Die folgenden Abbildungen – Marmorierpinsel – stammen von alten Malermeistern.
Sie sind jetzt in meiner Sammlung historischer Malerwerkzeuge.



Pinsel Chiqueteur Pinsel Dachshaarvertreiber Palette, Malerpalette, Farbpalette
Bild links Chiqueteur Pinsel, Bild Mitte: 1. Dachshaarvertreiber (in Bein), 2. Dachshaarvertreiber in Blech
Bild rechts: Palette mit Palettenstecher für das Malmittel
(meistes Leinöl und etwas Terpentinöl mit Sikkativ - Trockenstoff für das Öl – damals auch noch Blei)

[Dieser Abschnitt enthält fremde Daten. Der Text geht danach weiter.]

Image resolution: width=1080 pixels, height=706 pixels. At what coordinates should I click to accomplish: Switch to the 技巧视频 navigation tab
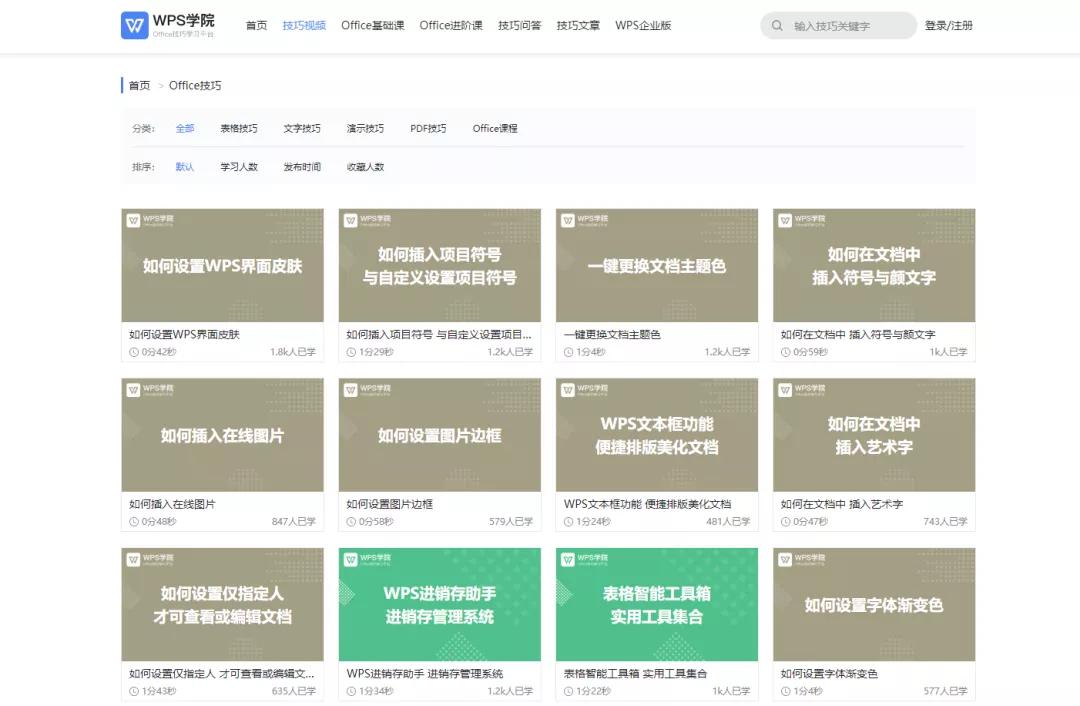click(x=304, y=26)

Pinsel Borstenvertreiber Pinsel Modler Spitzpinsel Marmormalerei
Bild links: Borstenvertreiber, Bild Mitte: Modler – man beachte die gute Qualität der Pinsel, damals alle Blechzwingen genagelt oder gelötet,
Bild rechts: Spitzpinsel und Plattpinsel



Verschiedene Pinsel zum Marmorieren
Historische Marmorierpinsel. Ausrüstung des Dekorationsmalers für die Marmorimitation. Naturschwamm, Farbpalette mit Palettenstecher, Modler und Rucker, Dachshaarvertreiber, Spitzpinsel, Plattpinsel und Chiqueteur.